YouTube, by far the most popular video Web site, is negotiating with major Hollywood studios to allow its visitors to pay to watch full-length movies, according to “people briefed on the negotiations” cited by the New York Times.
Details are sketchy. Spokespeople for Warner Brothers and Sony Pictures declined comment, but a Lionsgate spokesperson said it’s “always exploring alternatives” for increasing film profits.
YouTube, which is owned by Google, offers this:
“While we don’t comment on rumor and speculation, we hope to expand both on our great relationships with movie studios and on the selection and types of videos we offer our community.”

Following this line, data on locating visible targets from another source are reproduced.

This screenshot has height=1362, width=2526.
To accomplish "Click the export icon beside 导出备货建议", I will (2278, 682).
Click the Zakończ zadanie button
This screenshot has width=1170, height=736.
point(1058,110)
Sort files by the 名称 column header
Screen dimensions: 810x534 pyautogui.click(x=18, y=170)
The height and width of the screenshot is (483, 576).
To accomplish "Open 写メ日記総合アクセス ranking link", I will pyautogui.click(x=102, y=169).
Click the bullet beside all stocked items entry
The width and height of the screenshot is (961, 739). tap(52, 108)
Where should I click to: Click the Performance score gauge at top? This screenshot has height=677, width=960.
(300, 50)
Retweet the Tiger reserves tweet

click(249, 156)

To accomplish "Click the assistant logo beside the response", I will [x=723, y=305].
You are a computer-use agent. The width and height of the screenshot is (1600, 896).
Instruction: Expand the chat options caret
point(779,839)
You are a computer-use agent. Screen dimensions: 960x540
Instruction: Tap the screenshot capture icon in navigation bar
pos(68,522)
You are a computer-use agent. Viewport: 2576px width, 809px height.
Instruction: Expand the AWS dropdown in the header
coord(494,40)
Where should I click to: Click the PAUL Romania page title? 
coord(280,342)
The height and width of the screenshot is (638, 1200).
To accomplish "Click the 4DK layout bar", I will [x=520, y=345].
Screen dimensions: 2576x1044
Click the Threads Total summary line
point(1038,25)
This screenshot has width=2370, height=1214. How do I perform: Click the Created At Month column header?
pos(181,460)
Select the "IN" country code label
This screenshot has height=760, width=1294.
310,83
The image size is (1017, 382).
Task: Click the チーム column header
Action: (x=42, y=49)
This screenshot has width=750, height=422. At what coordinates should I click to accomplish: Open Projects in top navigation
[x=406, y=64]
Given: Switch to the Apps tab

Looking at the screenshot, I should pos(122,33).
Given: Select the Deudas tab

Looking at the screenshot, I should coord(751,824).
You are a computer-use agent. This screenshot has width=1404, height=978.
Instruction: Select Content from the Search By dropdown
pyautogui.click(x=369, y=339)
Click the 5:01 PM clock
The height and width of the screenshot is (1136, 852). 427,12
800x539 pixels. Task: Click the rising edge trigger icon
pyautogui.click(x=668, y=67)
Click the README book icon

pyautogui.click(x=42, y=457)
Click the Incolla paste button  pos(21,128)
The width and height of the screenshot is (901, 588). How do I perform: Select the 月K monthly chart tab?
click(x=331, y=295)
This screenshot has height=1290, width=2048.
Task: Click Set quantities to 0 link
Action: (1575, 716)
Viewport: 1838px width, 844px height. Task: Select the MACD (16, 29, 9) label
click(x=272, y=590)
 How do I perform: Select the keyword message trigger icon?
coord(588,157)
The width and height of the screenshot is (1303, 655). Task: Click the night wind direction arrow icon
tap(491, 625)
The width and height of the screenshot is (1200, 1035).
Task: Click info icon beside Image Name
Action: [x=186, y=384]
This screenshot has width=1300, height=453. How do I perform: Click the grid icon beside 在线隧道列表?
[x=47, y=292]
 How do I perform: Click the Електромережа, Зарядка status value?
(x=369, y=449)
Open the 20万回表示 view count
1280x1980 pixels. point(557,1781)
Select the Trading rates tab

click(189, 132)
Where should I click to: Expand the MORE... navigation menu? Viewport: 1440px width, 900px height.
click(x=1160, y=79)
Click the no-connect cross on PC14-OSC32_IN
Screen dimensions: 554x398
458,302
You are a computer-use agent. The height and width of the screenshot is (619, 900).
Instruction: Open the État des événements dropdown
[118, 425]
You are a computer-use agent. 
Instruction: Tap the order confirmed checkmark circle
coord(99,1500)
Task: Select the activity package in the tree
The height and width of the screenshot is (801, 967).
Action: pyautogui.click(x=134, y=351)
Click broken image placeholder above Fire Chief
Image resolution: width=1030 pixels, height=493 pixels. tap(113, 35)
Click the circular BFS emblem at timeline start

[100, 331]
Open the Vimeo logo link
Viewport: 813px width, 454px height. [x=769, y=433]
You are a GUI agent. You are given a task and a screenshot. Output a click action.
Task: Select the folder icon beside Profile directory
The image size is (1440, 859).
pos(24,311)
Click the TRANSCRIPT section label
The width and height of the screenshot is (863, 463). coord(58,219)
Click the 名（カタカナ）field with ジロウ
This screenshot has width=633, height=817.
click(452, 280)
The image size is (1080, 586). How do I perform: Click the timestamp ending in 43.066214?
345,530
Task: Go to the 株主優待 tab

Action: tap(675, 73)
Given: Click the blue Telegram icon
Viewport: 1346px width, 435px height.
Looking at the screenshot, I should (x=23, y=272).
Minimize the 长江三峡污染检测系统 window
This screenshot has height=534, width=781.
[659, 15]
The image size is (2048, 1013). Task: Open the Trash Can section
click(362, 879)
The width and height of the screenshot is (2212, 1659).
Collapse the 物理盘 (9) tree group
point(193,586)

If YouTube scores some sort of deal, it would put itself in direct competition with Netflix, Amazon, Apple, Vudu and Blockbuster in the race to deliver quality streaming content to mainstream living rooms.
What would set YouTube apart in this race isn’t clear yet. Brand recognition and user familiarity with its interface are potential pluses. YouTube seems to think that getting access to full-length movies closer to their DVD releases might be a differentiator. From the New York Times:
Movie studios have been pushing YouTube to consider charging for certain types of content, said a person briefed on the discussions. YouTube appears willing to do so if the studios agree to give it access to enough of their newer films close to when they come out on DVD, the person said.
One studio executive — who was briefed on the talks but spoke on the condition of anonymity to minimize disruption to the discussions — said the issues still to be resolved were pricing and the timing of YouTube releases. Though DVD sales have dropped, studios remain protective of the period during which films and shows are available on DVD but not in other formats.
On its iTune’s site, Apple does offer some movies as soon as the day of its DVD release.
Netflix, which offers its “watch instantly” feature through several hardware partners, offers only about 17 percent of its movie and TV show library through that instant feature.
Vudu, which says it offers the most HD on-demand movies, recently partnered with Vizio, LG (which also partners with Netfllix) and most recently Mitsubishi.
YouTube has some hardware relationships of its own. Like Netflix, YouTube is offered through ZeeVee’s Zinc interface.
Sony’s Bravia Internet-ready devices also offer access to YouTube, as do the latest Blu-ray players from LG. And interestingly, one of the additional services offered by Vudu (along with Pandora, Flickr and Picasa) is YouTube viewing.